Der Band gliedert sich in 30 Abschnitte, die in chronologischer
Reihenfolge die Geschichte erzählen, aber jeweils bestimmte
frauenpolitische Akzente setzen und immer wieder durch Porträts
einzelner Gewerkschaftsfrauen angereichert werden.
Die Darstellung beginnt 1990 mit der deutschen Einheit, die auch
für die Gewerkschaften eine Anpassung der verschiedenen
Gewerkschaftsstrukturen und -kulturen erforderte (1).
Diese Prozesse werden aus der Westsicht (2) und der Ostsicht (3)
geschildert. Es wird deutlich, wie sehr die Bedeutung der
gewerkschaftlichen Frauenarbeit und ihrer Strukturen immer wieder
zur Diskussion stand, auch unter den Frauen.
Der Streik der Erzieherinnen im Westen gerade in dieser
Umbruchszeit wird extra gewürdigt (4).
Der Aufbau der Arbeitsmarktstrukturen, die Treuhand und die
Kündigungswellen vor allem von weiblichen Beschäftigten werden
geschildert (5) und die folgende Krise der Gewerkschaften, die
zunächst »potemkinsche« Mitgliederzuwächse, dann aber einen enormen
Mitgliederschwund zu verzeichnen hatten (6).
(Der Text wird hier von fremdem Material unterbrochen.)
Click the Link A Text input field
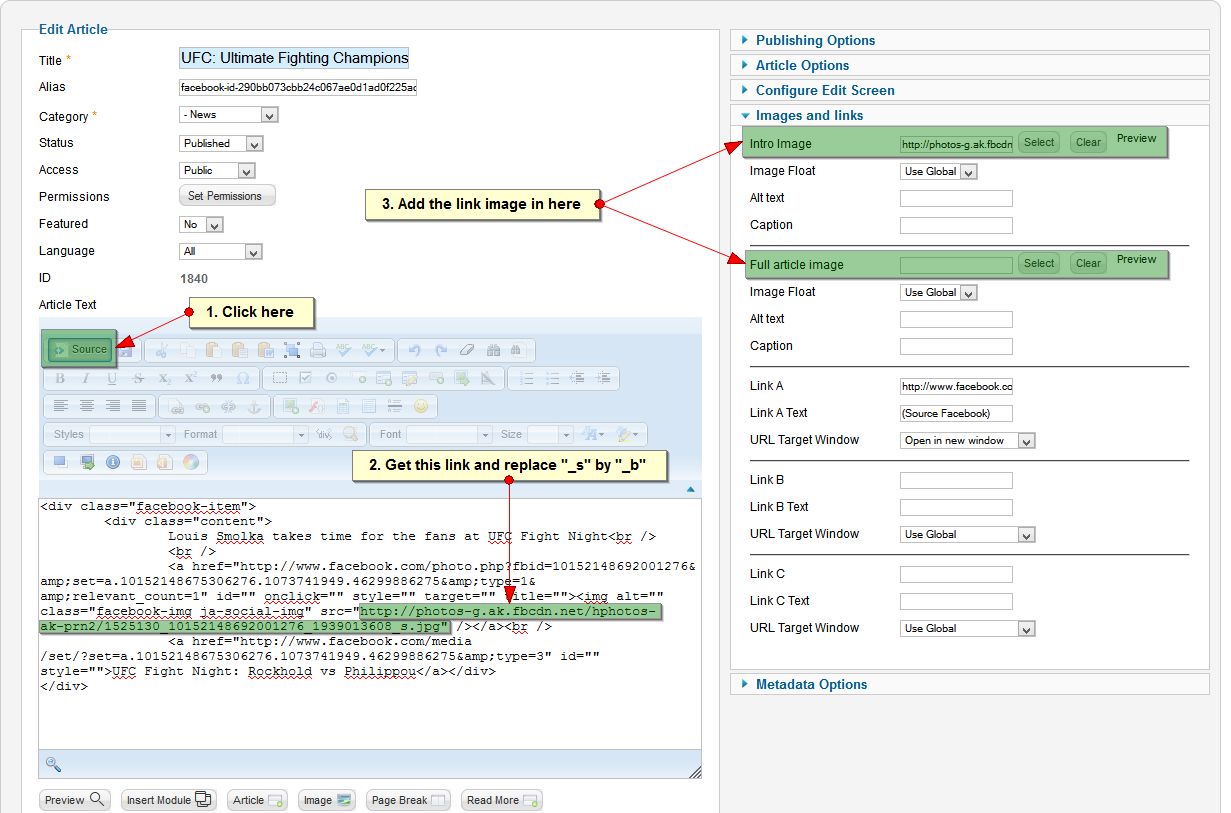Image resolution: width=1231 pixels, height=813 pixels. (x=956, y=413)
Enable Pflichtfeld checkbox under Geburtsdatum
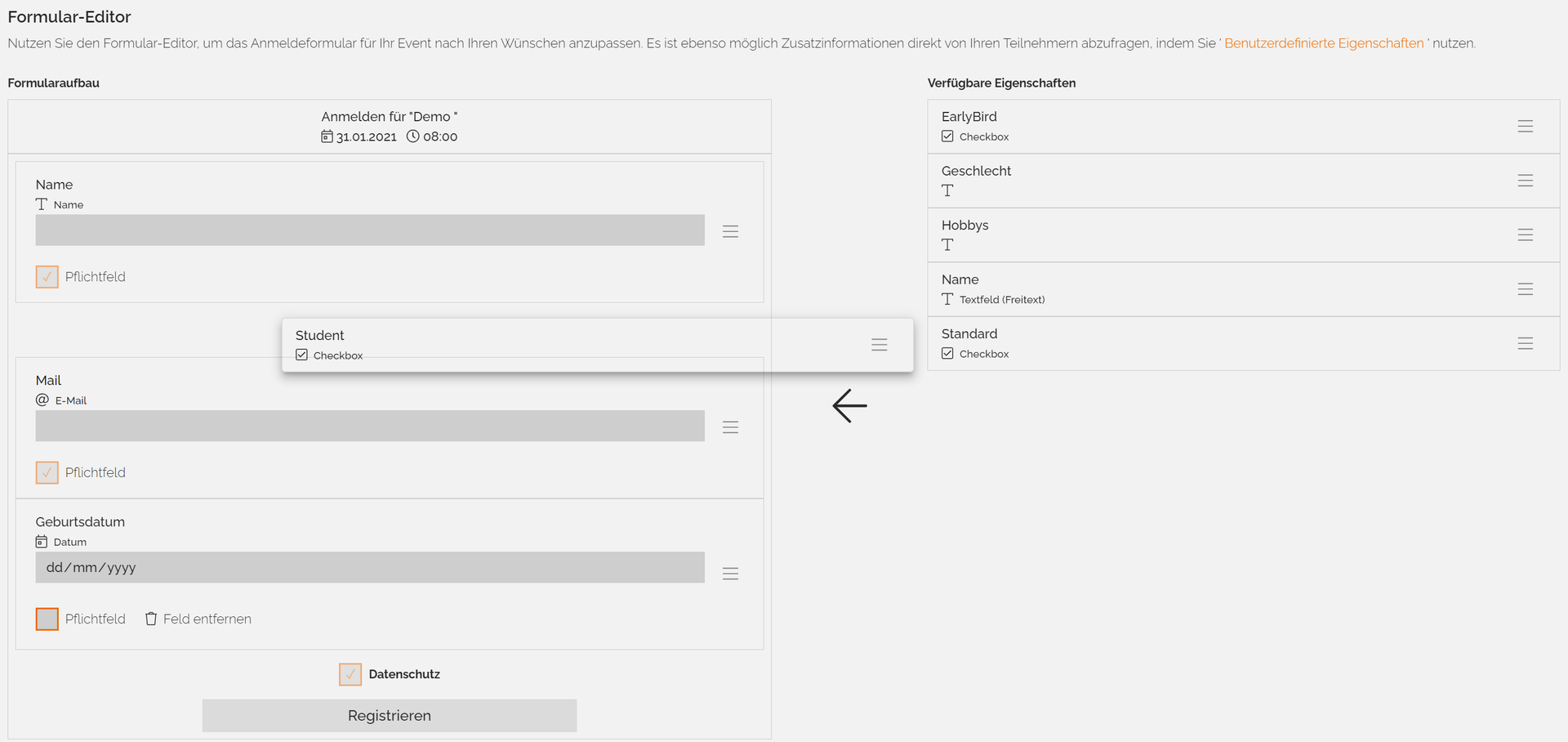 pos(47,619)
Zwar ist 1992 der
Aufbau der Frauenstrukturen abgeschlossen, allerdings mit
deutlichen Abstrichen an Macht, was die Ostfrauen erst später
bedauerten.
Es folgen Schilderungen der Debatte zu einem neuen Grundgesetz (7)
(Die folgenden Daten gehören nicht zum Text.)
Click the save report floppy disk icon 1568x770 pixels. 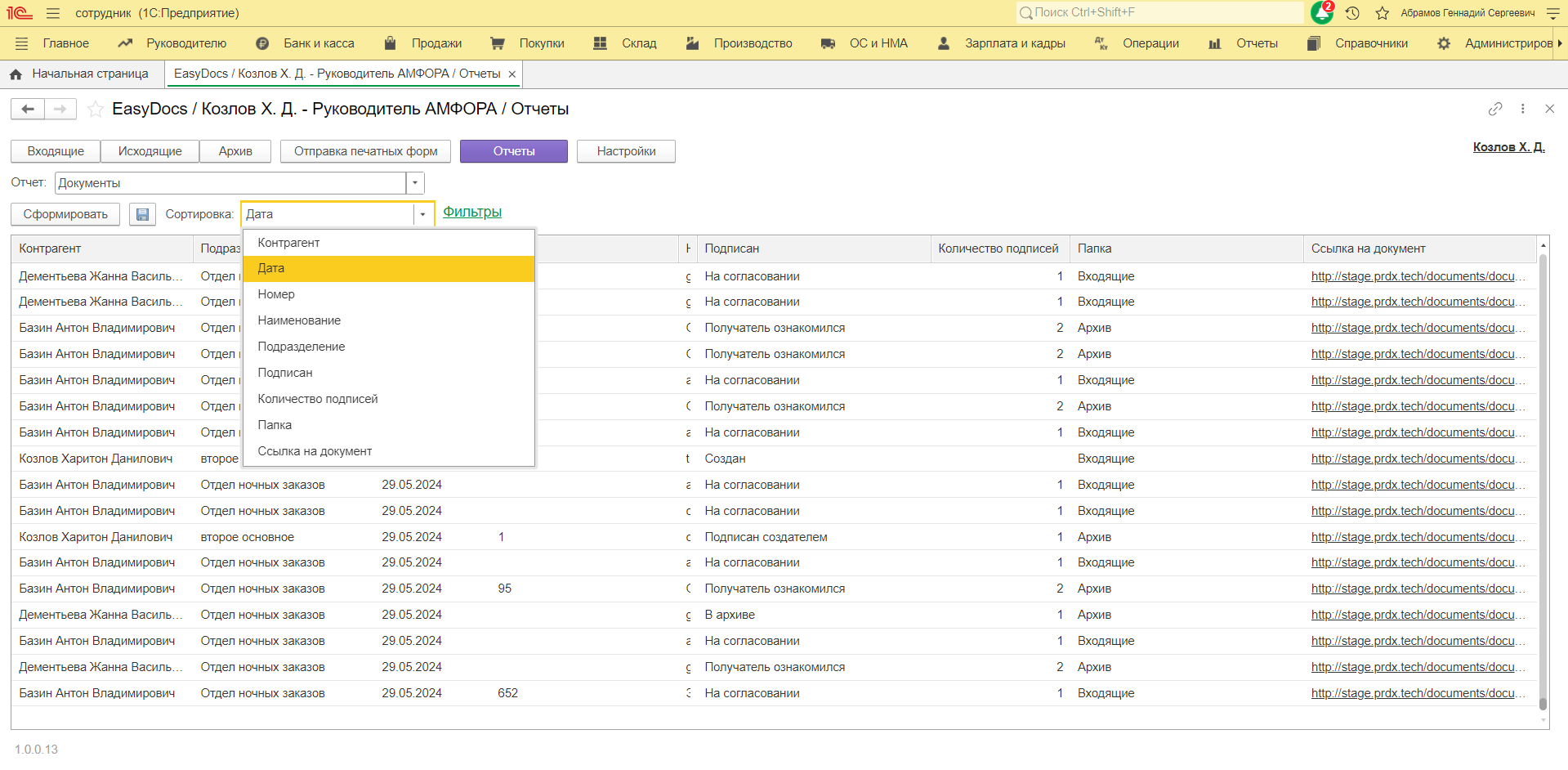pos(142,214)
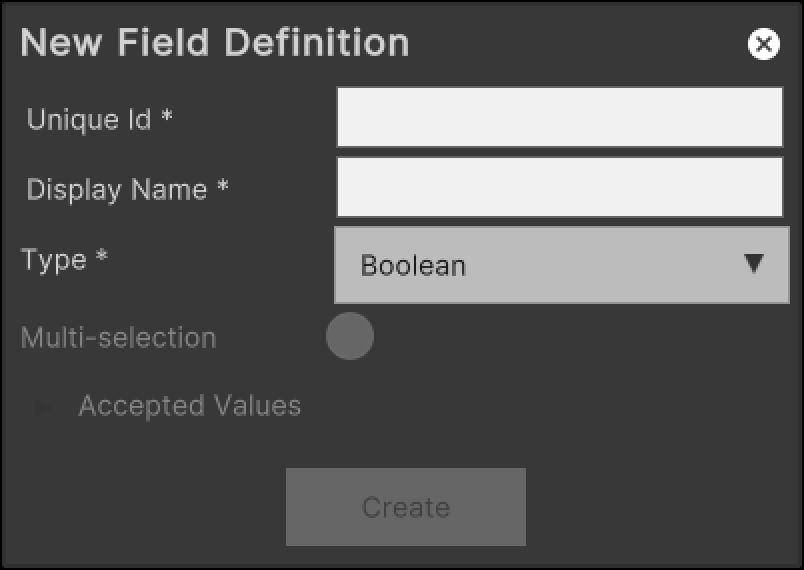Expand the Accepted Values section triangle
This screenshot has width=804, height=570.
pyautogui.click(x=43, y=408)
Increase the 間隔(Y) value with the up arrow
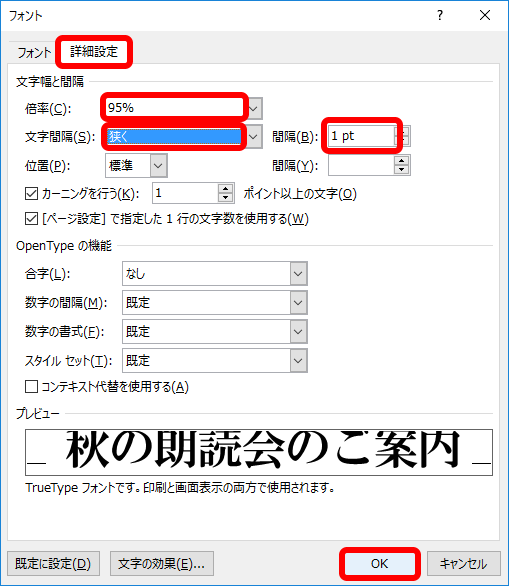The width and height of the screenshot is (509, 586). (x=402, y=161)
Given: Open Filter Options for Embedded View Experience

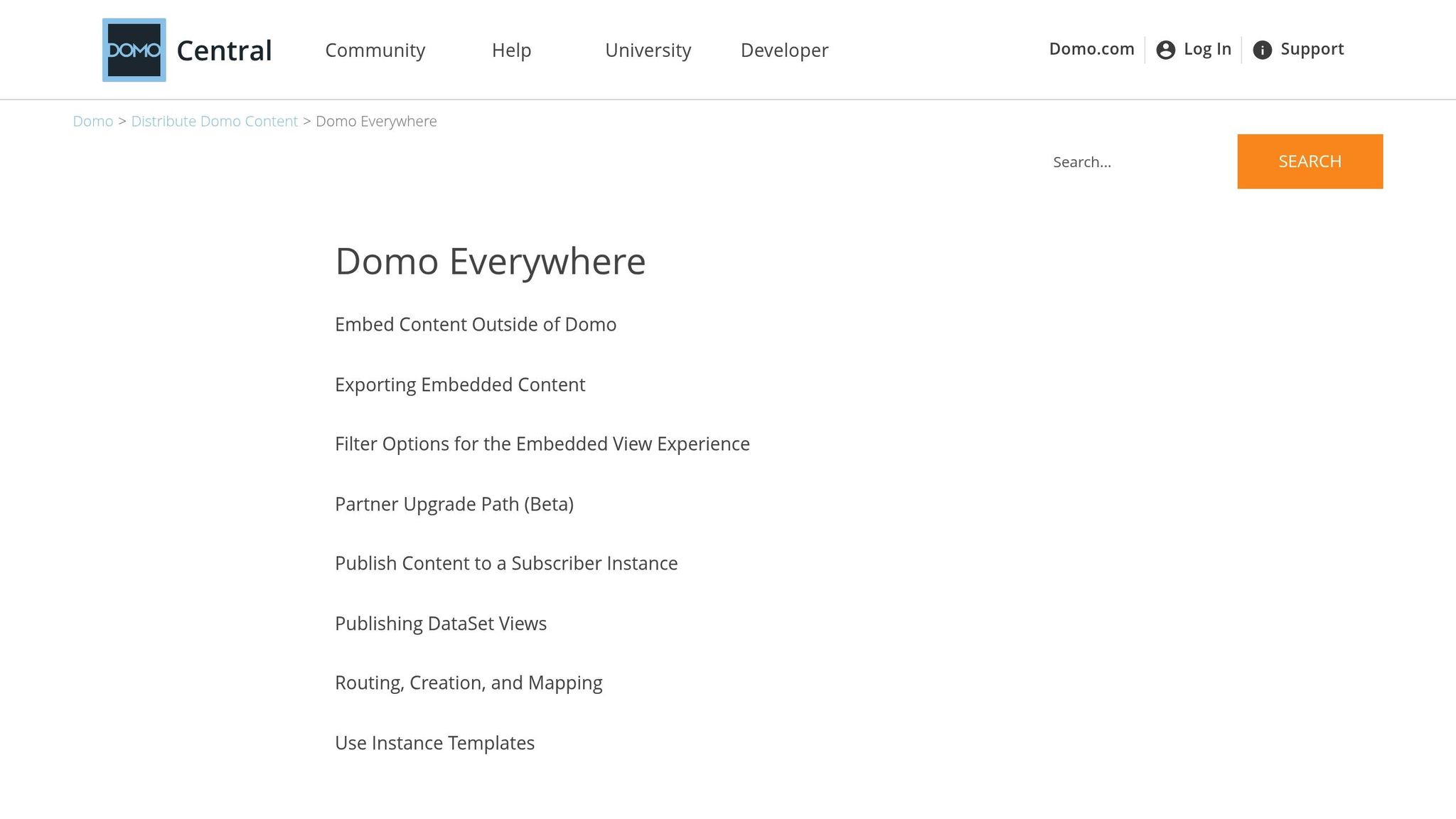Looking at the screenshot, I should click(542, 444).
über die westliche Frauenpolitik (8) und die Frage, ob die Frauen
die Verliererinnen der Einheit sind (9).
Der Frauenstreiktag 1994 sowie der Rückzug, freiwillig oder
resigniert, westlicher Spitzenfrauen (11, 12), die Verankerung von
Gender Mainstreaming im Grundsatzprogramm des DGB bei
gleichzeitiger Ablehnung vieler Forderung des
Bundesfrauenausschusses (13), all das zeigt die Erfolge und
Misserfolge der gewerkschaftlichen Frauenarbeit.
Neben einer teils leidenschaftlich geführten Debatte zu Krieg und
Frieden 2001 (14) stehen ab 1997 die Diskussionen um die
Fusionierung von Einzelgewerkschaften im Vordergrund (15).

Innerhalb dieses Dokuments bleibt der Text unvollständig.